[Cryptography] From Nicaragua to Snowden - why no national standards should be considered in cryptosec

Natanael natanael.l at gmail.com
Sun Feb 28 10:07:55 EST 2016


Den 27 feb 2016 22:40 skrev "Stephen Farrell" <stephen.farrell at cs.tcd.ie>:
> On 27/02/16 10:37, Dmitry Belyavsky wrote:
> > Dear Donald,
> >
> > On Sat, Feb 27, 2016 at 6:49 AM, Donald Eastlake <d3e3e3 at gmail.com>
wrote:
> >> On Fri, Feb 26, 2016 at 9:18 PM, Stephen Farrell
> >> <stephen.farrell at cs.tcd.ie> wrote:
> >>>
> >>> I think likely the best we can do is to annotate cipher code points
> >>> (e.g. in IANA registries) as being "desirable" or "other" and to
> >>> discourage everyone from implementing "other." If we can come up
> >>> with an acceptable but disparaging term for "other" that'd be great
> >>> ("crap" has been suggested but might not be effective).
> >>
> >> What's wrong with the typical standards term "deprecated"?
> >
> > For example, in Russia
> > we have 4 algorithms of a digital signature, 2 of them are definitely
> > deprecated
> > but 2 others are required to be implemented.

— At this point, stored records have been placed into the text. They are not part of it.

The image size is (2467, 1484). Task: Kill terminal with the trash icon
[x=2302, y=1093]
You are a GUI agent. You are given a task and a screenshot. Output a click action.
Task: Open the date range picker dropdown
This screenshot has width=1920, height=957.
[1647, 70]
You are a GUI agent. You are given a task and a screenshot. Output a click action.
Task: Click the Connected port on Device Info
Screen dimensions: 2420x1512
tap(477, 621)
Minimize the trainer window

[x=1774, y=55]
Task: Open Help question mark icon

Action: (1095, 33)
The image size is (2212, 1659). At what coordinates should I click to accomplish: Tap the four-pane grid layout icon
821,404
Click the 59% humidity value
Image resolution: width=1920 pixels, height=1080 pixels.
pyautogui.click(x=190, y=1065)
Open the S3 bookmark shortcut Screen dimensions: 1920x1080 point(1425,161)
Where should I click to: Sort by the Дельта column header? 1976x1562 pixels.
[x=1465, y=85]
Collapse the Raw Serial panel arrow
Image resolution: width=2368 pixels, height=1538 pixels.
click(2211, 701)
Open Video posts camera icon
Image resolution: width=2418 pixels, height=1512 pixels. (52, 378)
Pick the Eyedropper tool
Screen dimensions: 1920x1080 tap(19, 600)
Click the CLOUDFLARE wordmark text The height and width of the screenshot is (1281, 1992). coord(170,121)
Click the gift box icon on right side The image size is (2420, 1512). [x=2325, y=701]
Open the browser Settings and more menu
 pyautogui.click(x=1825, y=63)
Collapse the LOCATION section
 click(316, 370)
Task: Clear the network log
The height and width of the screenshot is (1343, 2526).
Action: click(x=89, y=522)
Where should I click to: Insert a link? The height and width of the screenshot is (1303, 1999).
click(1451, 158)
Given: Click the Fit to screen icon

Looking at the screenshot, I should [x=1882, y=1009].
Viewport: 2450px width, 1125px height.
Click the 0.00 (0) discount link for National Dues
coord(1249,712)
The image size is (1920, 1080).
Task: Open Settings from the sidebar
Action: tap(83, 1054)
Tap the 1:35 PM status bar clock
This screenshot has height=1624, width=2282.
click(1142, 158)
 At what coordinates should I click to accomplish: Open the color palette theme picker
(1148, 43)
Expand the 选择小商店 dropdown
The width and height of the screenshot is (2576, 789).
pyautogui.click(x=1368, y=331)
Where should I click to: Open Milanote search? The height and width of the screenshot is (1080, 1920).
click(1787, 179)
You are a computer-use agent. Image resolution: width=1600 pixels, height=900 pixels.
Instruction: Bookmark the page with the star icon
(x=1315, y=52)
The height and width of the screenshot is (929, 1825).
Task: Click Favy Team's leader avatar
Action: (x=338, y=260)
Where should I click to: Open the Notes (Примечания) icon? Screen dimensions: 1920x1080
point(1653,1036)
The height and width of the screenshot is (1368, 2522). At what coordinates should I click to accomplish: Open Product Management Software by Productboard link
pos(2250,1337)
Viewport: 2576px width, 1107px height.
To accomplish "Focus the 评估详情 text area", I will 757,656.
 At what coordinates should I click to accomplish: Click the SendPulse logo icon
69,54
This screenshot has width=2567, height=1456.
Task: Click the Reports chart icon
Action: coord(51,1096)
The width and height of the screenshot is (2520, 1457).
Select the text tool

So smth like "National"
(may
> > be with
> > mentioning the countries) will be ok and non-pejorative.
>
> There's that. But "national" is also no good as a label, as
> AES is national and some national algs are less well vetted/known
> than others.
>
> And there's also the set of algs that we think are ok, but are
> not yet needed, e.g. codepoints associated with Curve448 might
> not be needed right now, but might move to "good" status later.
>
> Deprecated also doesn't quite seem right for e.g. integer DH
> where we might want to prefer ECDH even though integer DH is
> still fine with sufficient length primes.
>
> And then (for TLS) there's stuff like SRP where almost nobody
> cares and we might not want that code in general libraries so
> maybe that's also better not in the "good" category too.
>
> Deprecated does match stuff like RC4 quite well of course.
>
> Anyway, in the IETF the TLS WG have agreed to try to figure this
> out for TLS ciphersuites. They've not started that work yet, as
> they're busy with TLS1.3 but the bikeshedding will happen there
> in the not too distant future.

"Fringe", "special-purpose" or "specialized", "use-with-caution" (probably
the least likely to be accepted), or anything else that makes it clear that
certain risks and conditions applies since these algorithms likely are far
less audited and likely have multiple lesser known failure modes. Something
that makes it obvious it is only to be used if you understand why the
algorithm even exists in the first place.